Source data: Begin

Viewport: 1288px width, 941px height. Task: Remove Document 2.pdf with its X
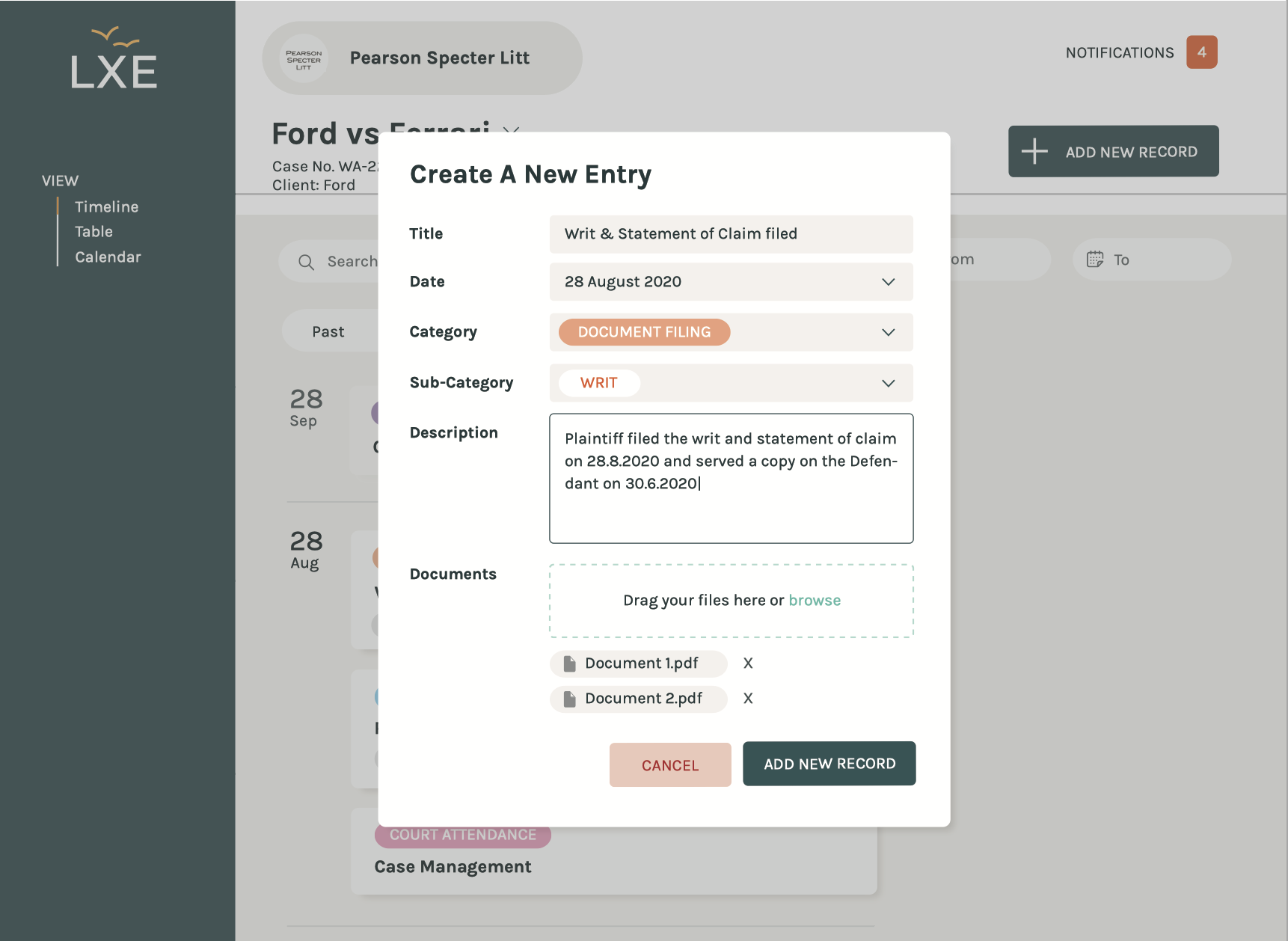click(x=748, y=699)
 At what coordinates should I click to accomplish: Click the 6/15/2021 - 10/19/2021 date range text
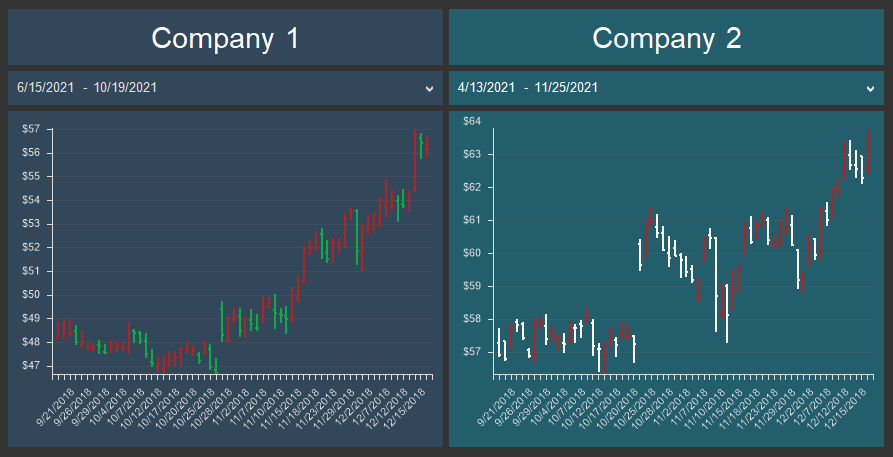click(87, 88)
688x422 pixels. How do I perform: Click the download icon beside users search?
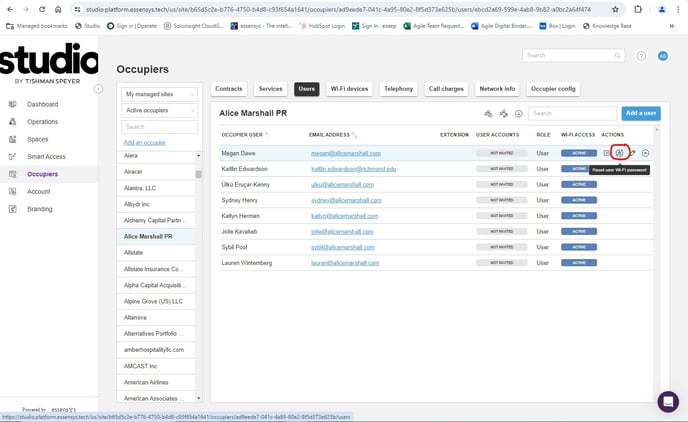point(518,114)
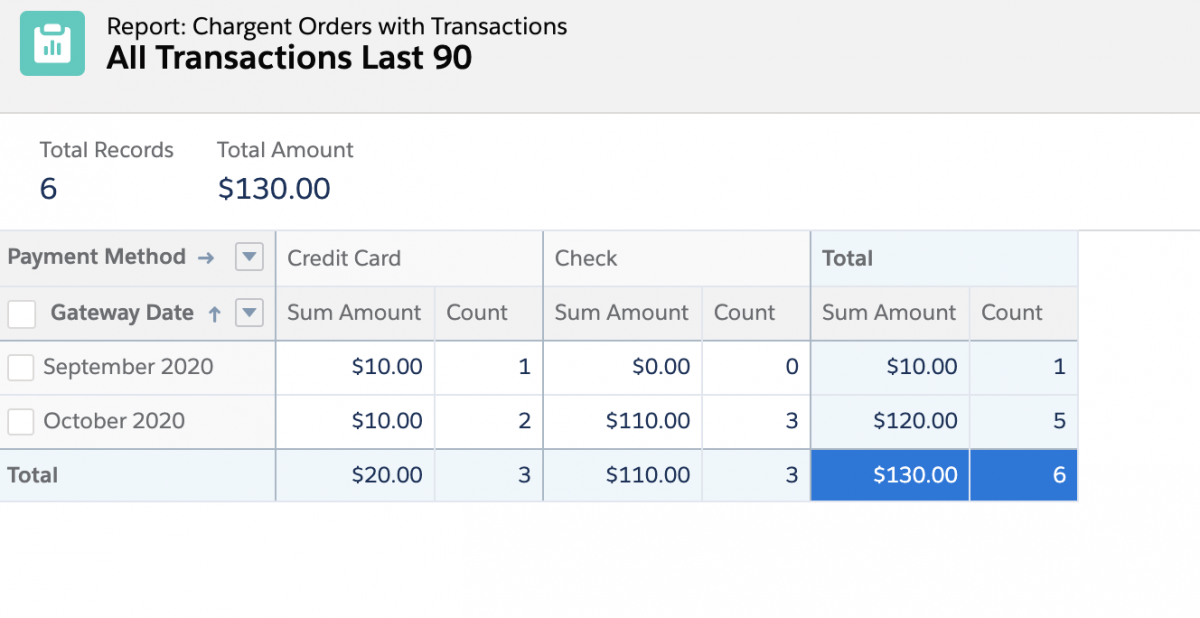Click the October 2020 row label
Screen dimensions: 1200x618
click(x=114, y=421)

Source data: End

Problem description >> Return the entries above in full and unchanged, omitting every image.

Solution to the exercise >>
Viewport: 1288px width, 941px height. Task: Remove Document 2.pdf with its X
click(x=748, y=699)
 At what coordinates should I click to accomplish: Click the 6/15/2021 - 10/19/2021 date range text
click(87, 88)
688x422 pixels. How do I perform: Click the download icon beside users search?
point(518,114)
Click the October 2020 row label
Screen dimensions: 1200x618
click(x=114, y=421)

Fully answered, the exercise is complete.